Novi Christiastuti - detikNews
Selasa, 22 Sep 2020 12:27 WIB
A Myanmar soldier stands near Maungdaw, north of Rakhine state, Myanmar September 27, 2017. REUTERS/Soe Zeya Tun
Ilustrasi (REUTERS/Soe Zeya Tun)
Naypyitaw -

Sekitar 2.500 tentara Myanmar dikerahkan ke wilayah Rakhine beberapa waktu terakhir. Pemimpin Myanmar, Aung San Suu Kyi, akan mengalokasikan 20 miliar Kyat (Rp 224 miliar) untuk membangun tembok perbatasan dengan Bangladesh.

Kelompok HAM independen Myanmar, Burma Human Rights Network (BHRN), yang berkantor di London, Inggris, dalam keterangan persnya seperti dilansir detikcom, Selasa (22/9/2020), menyampaikan kekhawatiran atas dua perkembangan terbaru di Myanmar tersebut.
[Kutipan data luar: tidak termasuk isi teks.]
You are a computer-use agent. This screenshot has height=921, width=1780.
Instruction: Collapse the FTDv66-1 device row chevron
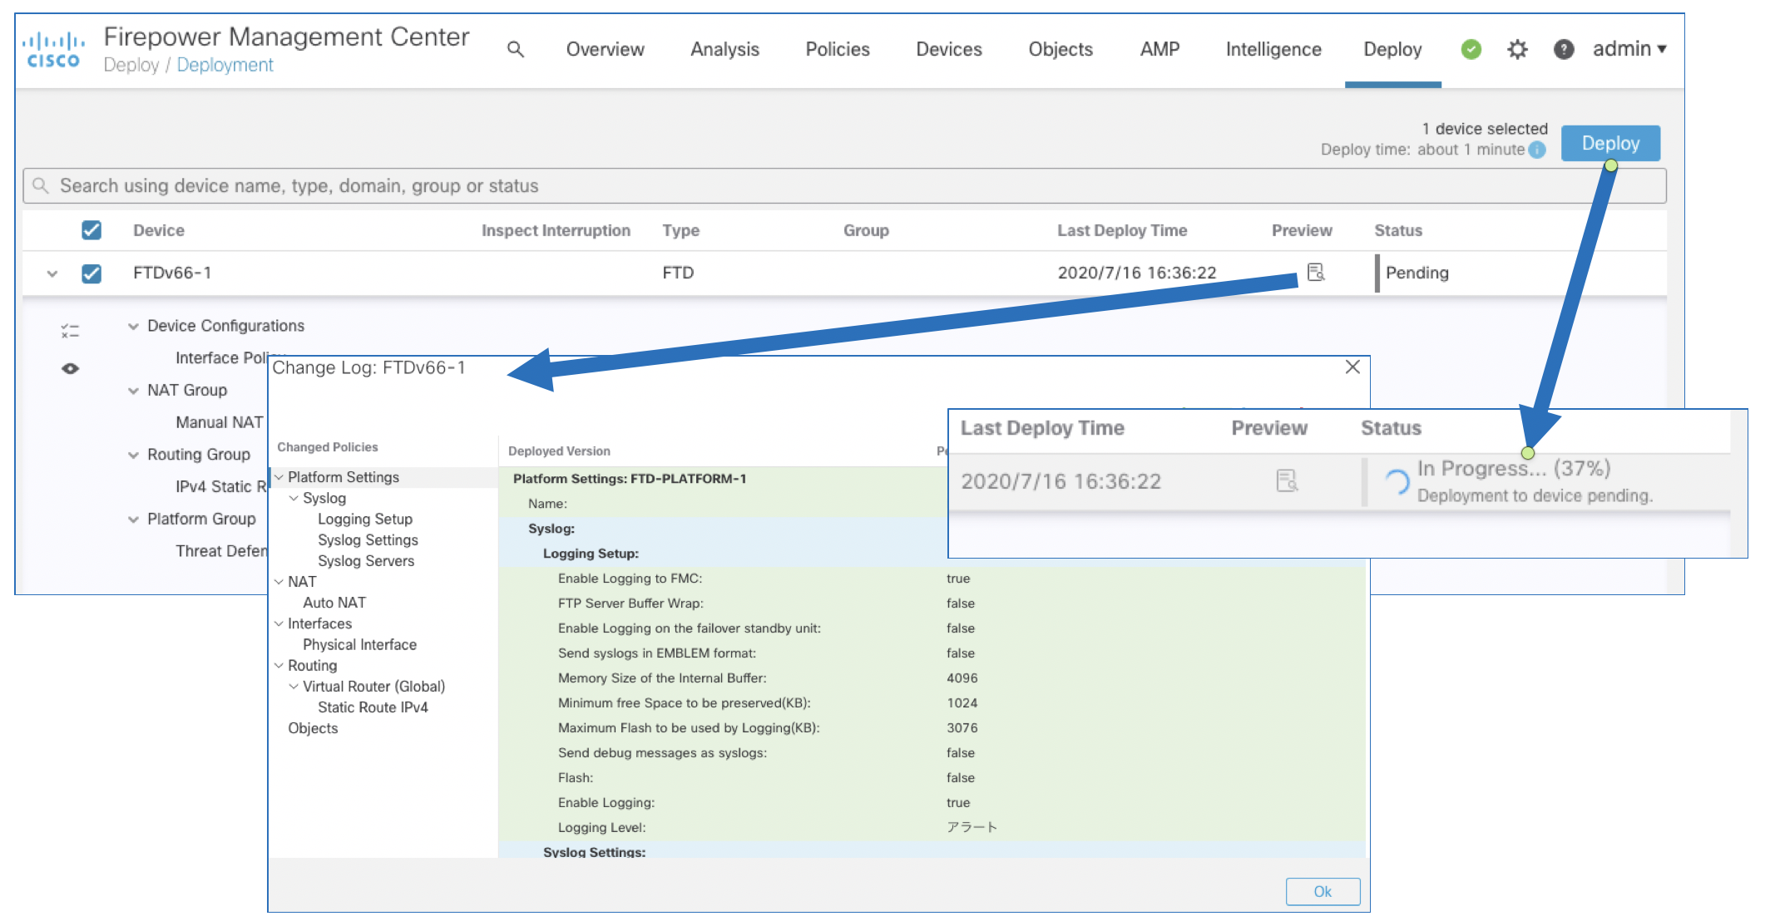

Perkembangan terbaru ini terjadi saat BHRN menerima sejumlah laporan tentang kematian warga sipil dan warga sipil yang luka-luka, termasuk anak-anak dan wanita, dalam beberapa pekan terakhir. Kebanyakan terkena peluru nyasar dan tembakan artileri saat pertempuran antara militer Myanmar dengan Arakan Army di Rakhine State.

Otoritas Myanmar, menurut BHRN, mengklaim bahwa pengerahan tentara ke Rakhine dan perbatasan dimaksudkan untuk merespons ancaman dari kelompok Arakan Army dan Arakan Rohingya Salvation Army. BHRN menyebut militer Myanmar diketahui secara historis kerap membesar-besarkan ancaman untuk membenarkan ekspansi kekuatan militer dan penganiayaan.

Diketahui juga bahwa area-area yang menjadi lokasi misi aktif militer Myanmar telah diselimuti praktik pendudukan desa, penangkapan sewenang-wenang dan penyiksaan warga sipil. Diketahui juga jatuhnya korban sipil, penggunaan ranjau darat secara luas dan praktik pemerkosaan warga sipil di area-area tersebut.

"Burma (Myanmar-red) tampaknya mengambil langkah-langkah untuk memperluas konflik di Rakhine State tepat pada saat mereka perlu meredakan konflik," ucap Direktur Eksekustif BHRN, Kyaw Win, dalam pernyataannya.

"Di antara meningkatnya jumlah korban jiwa dari kalangan sipil dan penyebaran COVID-19, Burma perlu melakukan apapun yang bisa dilakukan untuk mengurangi permusuhan di wilayah tersebut dan memenuhi kebutuhan warganya," imbuhnya.

BHRN memperingatkan bahwa menambah pasukan militer di Rakhine justru akan semakin memperluas konflik.